• [Supplied passage]:

===============

Introduction
TCP / IP communication is currently restricted to a single path per connection, yet multiple paths often exist between peers.The simultaneous use of these multiple paths for a TCP / IP session would improve resource usage within the network and thus, improve user experience through higher throughput and improved resilience to network failure. Multipath TCP (MPTCP) is an ongoing effort of the internet enguneering task force's (IETF)multiple TCP working group, that aimes at allowing a transmission control protocol TCP connection to use multiple paths to maximize resource usage and increase redundancy.
Background / Need /Relevance of the topic
MPTCP operates at the transport layer and aims to be transparent to both higher and lower layers .It is a set of additional features on top of standard TCP.A multipath TCP connection privides a bidirectional bytestream between two hosts communicating like normal TCP and thus does not require any changes to the applications.However multipath TCP enables the hosts to use diffrent paths with diffrent IP addresses to exchange packets belonging to the MPTCP connection.A multipath TCP connection appears like a normal TCP connection to an application.However, to the network layer each MPTCP subflow looks like a regular TCP flow whose segments carry a new TCP option type.Multipath TCP manages the creation, removal and utilization of these subflows to send data. The number of subflows that are managed within a Multipath TCP connection is not fixed and it can fluctuate during the lifetime of the Multipath TCP connection.The redundancy offered by Multipath TCP enables inverse multiplexing of resourses and thus increases TCP throughput to the sum of all available link-level channels instead of using a single one as required by plain TCP.Multipath TCP is backward compatible with plain TCP.

===============

• [Listed records]:
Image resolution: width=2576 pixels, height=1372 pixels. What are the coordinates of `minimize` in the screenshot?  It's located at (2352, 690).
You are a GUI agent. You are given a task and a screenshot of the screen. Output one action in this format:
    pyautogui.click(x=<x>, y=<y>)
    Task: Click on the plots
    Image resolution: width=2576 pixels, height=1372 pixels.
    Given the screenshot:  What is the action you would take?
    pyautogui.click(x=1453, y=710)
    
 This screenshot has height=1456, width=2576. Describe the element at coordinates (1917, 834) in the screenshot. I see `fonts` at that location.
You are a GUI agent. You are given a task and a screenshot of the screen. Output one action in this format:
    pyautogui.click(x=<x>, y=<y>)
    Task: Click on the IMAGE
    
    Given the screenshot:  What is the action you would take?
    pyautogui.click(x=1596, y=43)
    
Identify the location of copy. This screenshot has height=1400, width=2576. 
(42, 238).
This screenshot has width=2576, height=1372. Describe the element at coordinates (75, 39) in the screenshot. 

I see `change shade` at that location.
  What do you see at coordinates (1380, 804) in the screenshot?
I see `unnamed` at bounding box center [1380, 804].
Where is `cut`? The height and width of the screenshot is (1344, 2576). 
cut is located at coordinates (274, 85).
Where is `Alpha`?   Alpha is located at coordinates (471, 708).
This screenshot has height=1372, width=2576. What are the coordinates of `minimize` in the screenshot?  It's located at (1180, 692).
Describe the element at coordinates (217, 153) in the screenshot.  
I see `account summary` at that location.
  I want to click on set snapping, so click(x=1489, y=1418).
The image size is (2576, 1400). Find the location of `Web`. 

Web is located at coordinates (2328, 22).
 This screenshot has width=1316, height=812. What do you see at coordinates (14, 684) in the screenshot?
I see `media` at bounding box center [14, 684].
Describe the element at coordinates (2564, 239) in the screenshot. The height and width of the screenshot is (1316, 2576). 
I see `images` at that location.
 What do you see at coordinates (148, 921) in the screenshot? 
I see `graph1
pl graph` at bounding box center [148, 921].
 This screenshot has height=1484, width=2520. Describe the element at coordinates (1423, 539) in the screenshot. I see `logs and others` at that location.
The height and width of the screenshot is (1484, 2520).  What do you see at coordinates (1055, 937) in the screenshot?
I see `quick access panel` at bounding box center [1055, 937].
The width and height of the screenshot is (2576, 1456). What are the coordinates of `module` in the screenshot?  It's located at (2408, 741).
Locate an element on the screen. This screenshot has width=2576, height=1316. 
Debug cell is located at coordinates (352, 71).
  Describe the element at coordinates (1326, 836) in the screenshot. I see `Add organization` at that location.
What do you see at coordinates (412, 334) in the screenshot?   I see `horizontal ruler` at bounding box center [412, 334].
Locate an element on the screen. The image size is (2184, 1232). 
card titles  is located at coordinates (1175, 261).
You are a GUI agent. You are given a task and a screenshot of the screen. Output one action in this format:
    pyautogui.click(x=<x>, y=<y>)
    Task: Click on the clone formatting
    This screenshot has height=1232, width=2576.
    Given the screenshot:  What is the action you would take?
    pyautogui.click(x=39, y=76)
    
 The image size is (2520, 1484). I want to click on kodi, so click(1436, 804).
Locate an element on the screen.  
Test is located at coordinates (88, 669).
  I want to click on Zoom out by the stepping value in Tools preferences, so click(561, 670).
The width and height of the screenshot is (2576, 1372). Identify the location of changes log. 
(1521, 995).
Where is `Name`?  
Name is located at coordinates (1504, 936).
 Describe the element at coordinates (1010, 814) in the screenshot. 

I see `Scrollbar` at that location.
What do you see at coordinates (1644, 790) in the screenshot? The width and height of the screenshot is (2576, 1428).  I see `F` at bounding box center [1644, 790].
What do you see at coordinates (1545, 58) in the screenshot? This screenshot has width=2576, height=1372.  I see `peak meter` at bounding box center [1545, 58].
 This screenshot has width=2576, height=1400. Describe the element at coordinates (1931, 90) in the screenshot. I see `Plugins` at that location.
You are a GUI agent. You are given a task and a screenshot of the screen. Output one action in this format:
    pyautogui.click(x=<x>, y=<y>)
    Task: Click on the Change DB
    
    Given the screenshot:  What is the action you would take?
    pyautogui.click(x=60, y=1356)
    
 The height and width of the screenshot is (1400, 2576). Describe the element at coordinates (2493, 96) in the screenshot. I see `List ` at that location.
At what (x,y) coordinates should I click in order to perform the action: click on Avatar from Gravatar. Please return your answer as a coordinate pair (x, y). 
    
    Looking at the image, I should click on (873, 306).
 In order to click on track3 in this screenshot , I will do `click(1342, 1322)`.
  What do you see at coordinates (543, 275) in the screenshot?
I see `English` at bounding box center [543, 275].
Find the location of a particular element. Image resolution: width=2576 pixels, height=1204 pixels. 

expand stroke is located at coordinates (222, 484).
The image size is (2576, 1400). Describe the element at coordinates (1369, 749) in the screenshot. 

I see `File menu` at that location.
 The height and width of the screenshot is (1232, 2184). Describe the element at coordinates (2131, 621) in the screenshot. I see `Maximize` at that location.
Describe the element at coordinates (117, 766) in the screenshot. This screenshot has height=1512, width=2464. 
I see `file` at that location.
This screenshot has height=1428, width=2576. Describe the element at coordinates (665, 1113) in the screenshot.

===============

• [The task]:
Rewrite the Multipath TCP passage from "Introduction" to "and increase redundancy.", replacing "peers" with "hosts". Work only from the text and disregard the data.

• [Written answer]:
Introduction
TCP / IP communication is currently restricted to a single path per connection, yet multiple paths often exist between hosts.The simultaneous use of these multiple paths for a TCP / IP session would improve resource usage within the network and thus, improve user experience through higher throughput and improved resilience to network failure. Multipath TCP (MPTCP) is an ongoing effort of the internet enguneering task force's (IETF)multiple TCP working group, that aimes at allowing a transmission control protocol TCP connection to use multiple paths to maximize resource usage and increase redundancy.